Why This Matters Beyond Colorado
More than 25 states and the District of Columbia have enacted laws restricting or banning conversion therapy for minors. These laws were built on a growing consensus in medicine and psychology: every major medical and mental health organization in the United States — including the American Medical Association, the American Psychological Association, and the American Academy of Pediatrics — has condemned conversion therapy as ineffective and harmful. Research consistently links it to depression, anxiety, and suicidality in LGBTQ+ youth.
None of that medical consensus was disputed by the Court. The majority opinion simply held that when the treatment takes the form of speech — a conversation between therapist and patient — the First Amendment demands that the government meet a higher burden before it can intervene.
That distinction between speech and conduct is where the practical fallout begins. States will now need to determine whether their existing bans can survive strict scrutiny, or whether they need to be rewritten to focus exclusively on physical practices while leaving talk therapy unregulated. Some may not bother to try.
Maryland lawmakers were already scrambling as of April 1, weighing late-session amendments to shore up their own protections. Other states are expected to follow.
What This Means for LGBTQ+ Youth
For queer and trans young people, the ruling arrives in an already hostile landscape. The 988 Suicide and Crisis Lifeline recently shuttered its specialized LGBTQ+ youth line, and anti-trans legislation continues to advance in statehouses across the country. Puerto Rico’s governor just signed a law banning hormone therapy and gender-affirming surgeries for people under 21.
Conversion therapy bans were one of the few areas where LGBTQ+ protections had been gaining ground steadily over the past decade.
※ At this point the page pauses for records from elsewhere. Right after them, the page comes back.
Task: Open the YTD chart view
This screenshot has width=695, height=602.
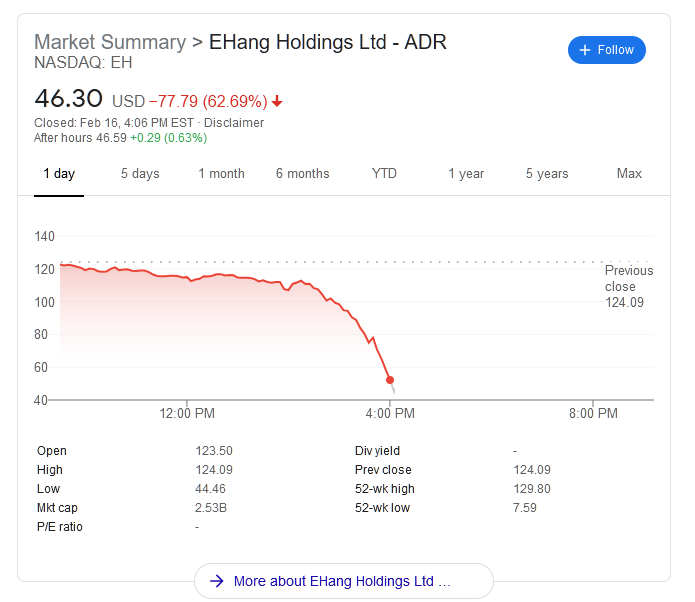Action: pyautogui.click(x=384, y=174)
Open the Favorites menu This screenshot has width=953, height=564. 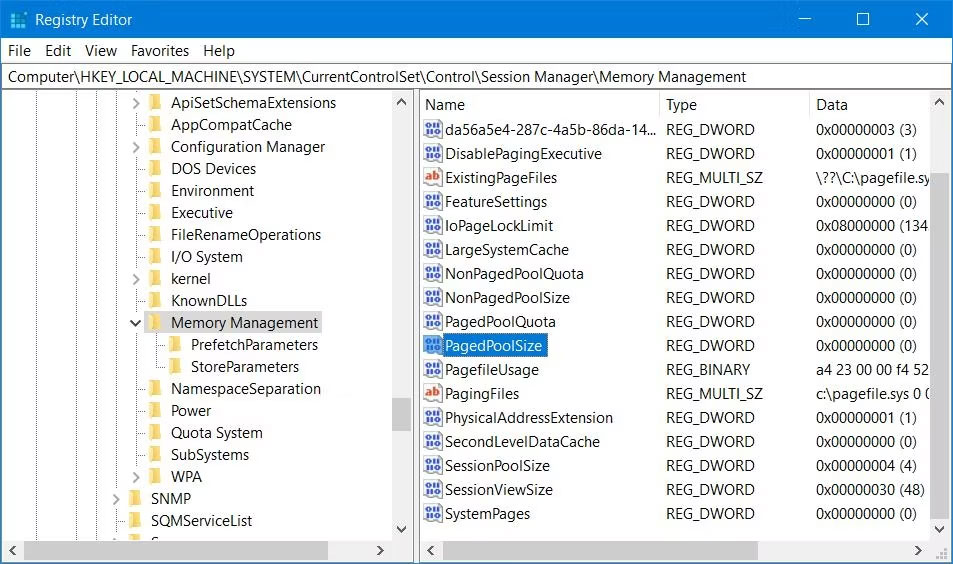coord(160,51)
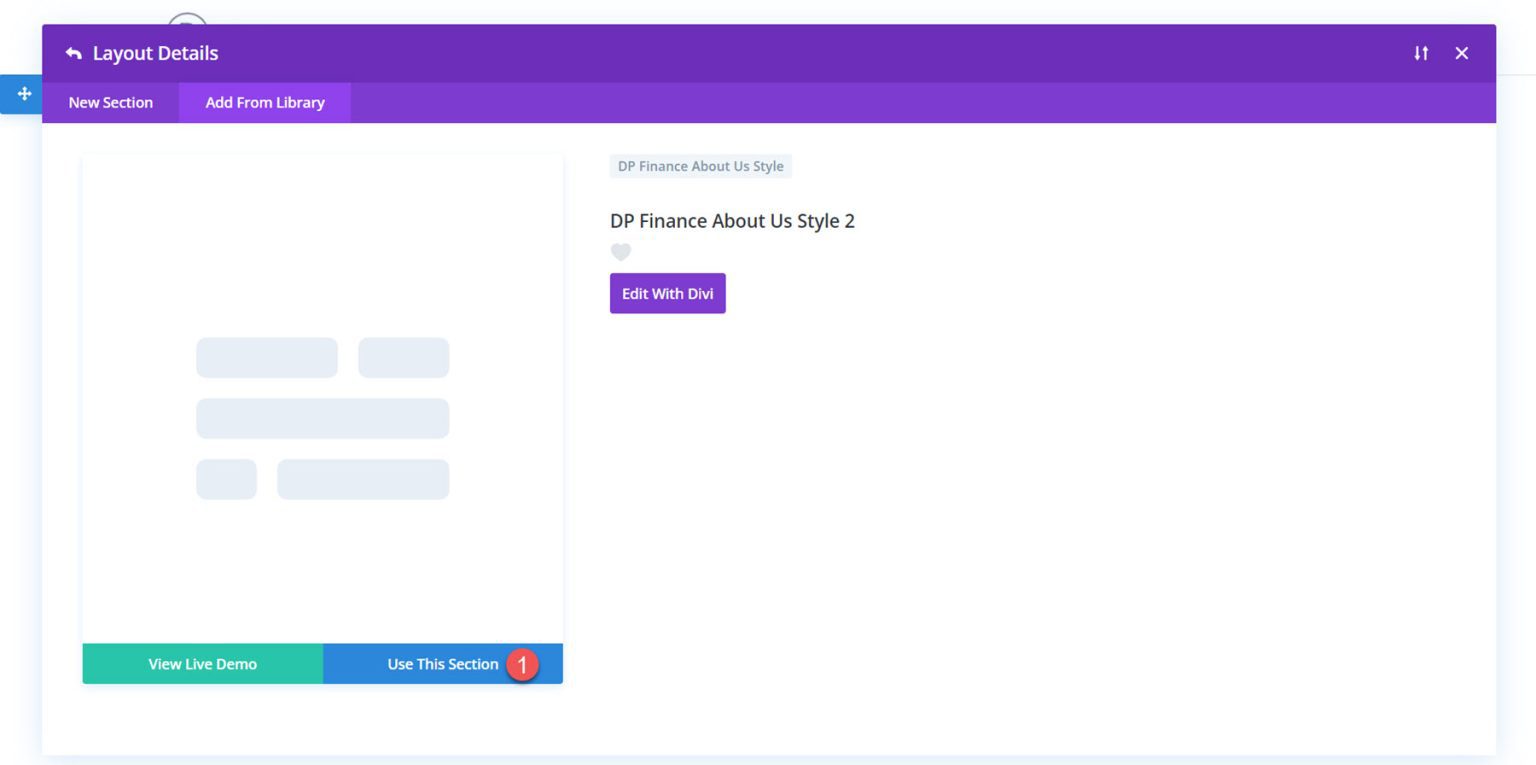Click the blue plus icon on the left edge

coord(23,93)
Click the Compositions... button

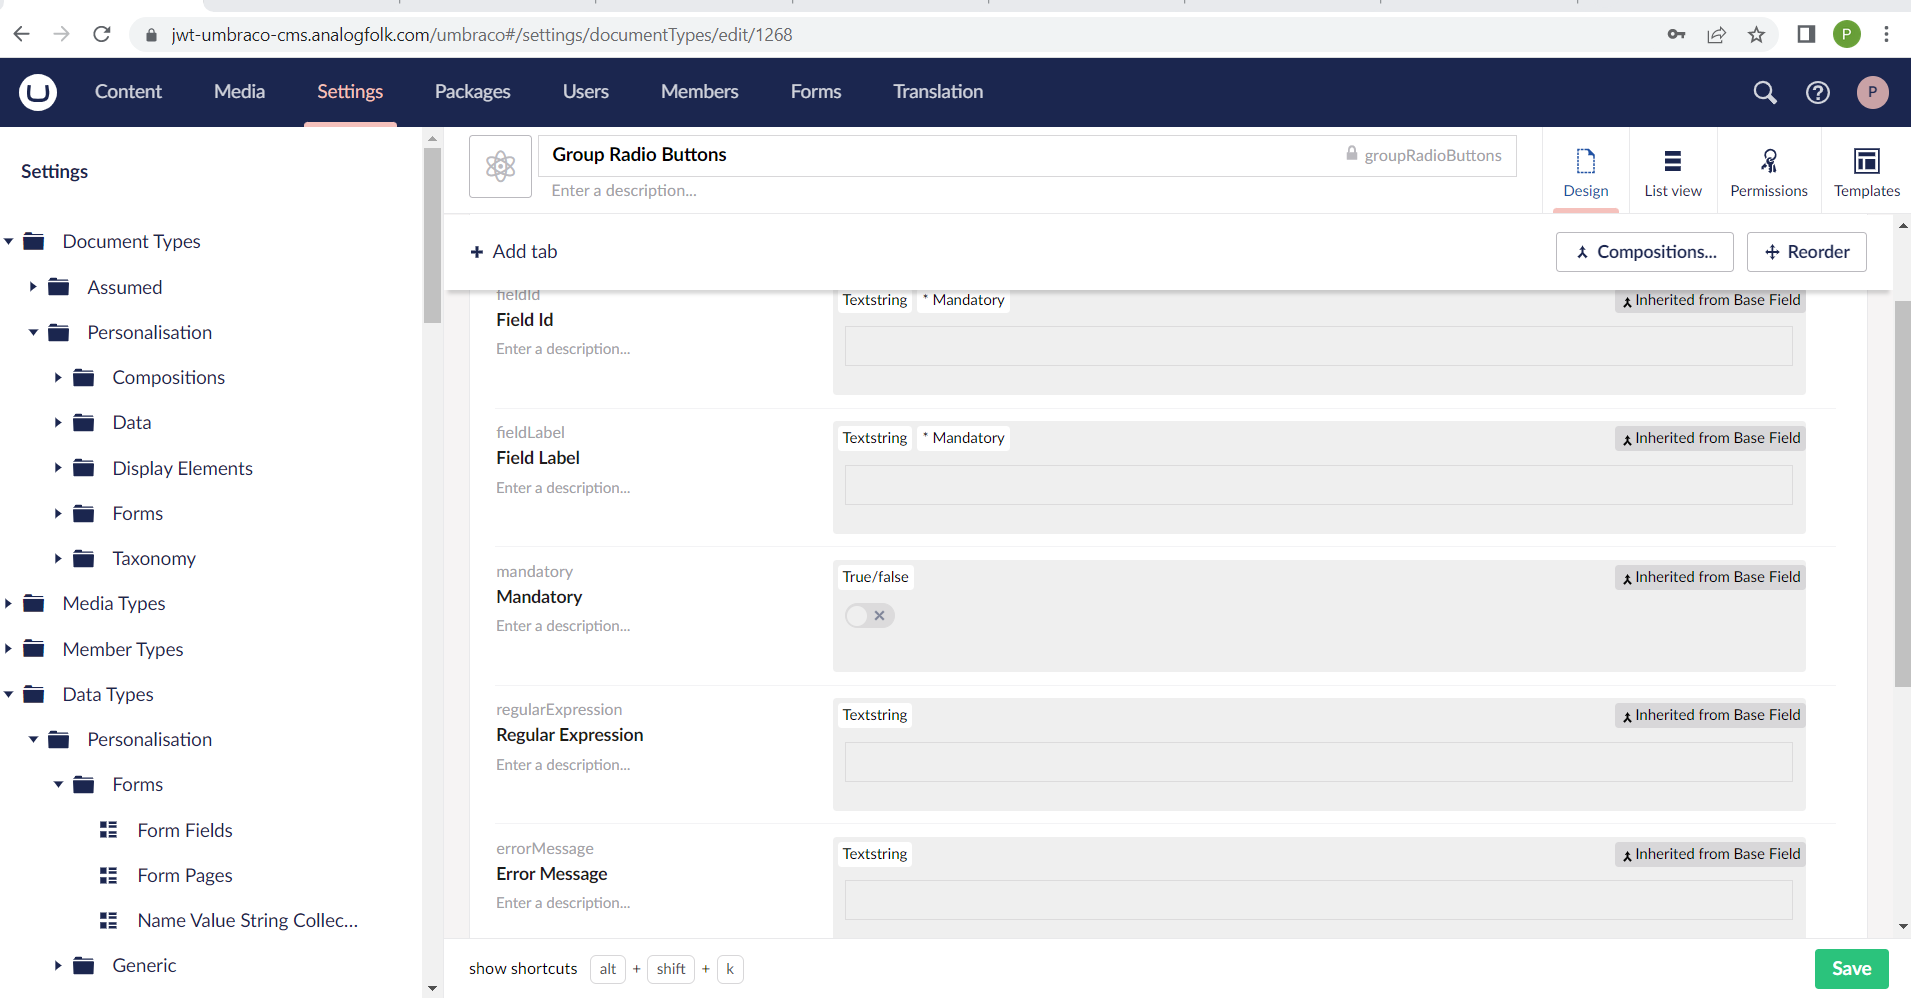click(1646, 252)
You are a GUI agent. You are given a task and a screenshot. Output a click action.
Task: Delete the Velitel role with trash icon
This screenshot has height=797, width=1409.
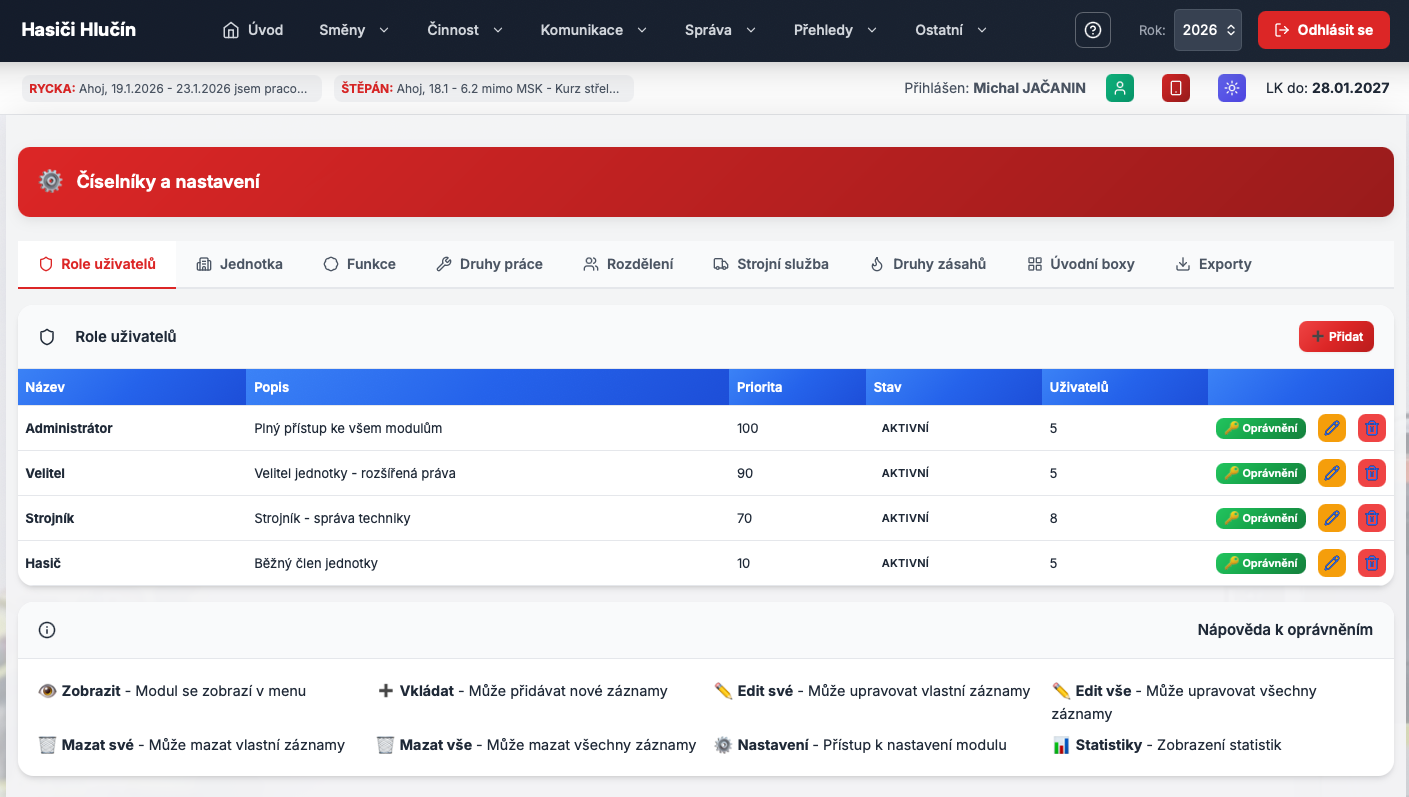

This ruling doesn’t eliminate those bans overnight, but it provides a legal roadmap for challengers in every state that has one.
The Court was careful to say it wasn’t deciding whether conversion therapy bans are inherently unconstitutional. But in practice, by subjecting them to the most demanding standard of judicial review, it has made them vastly harder to maintain. And for the LGBTQ+ youth these laws were designed to protect, the practical difference between “technically possible to defend” and “effectively unenforceable” may be no difference at all.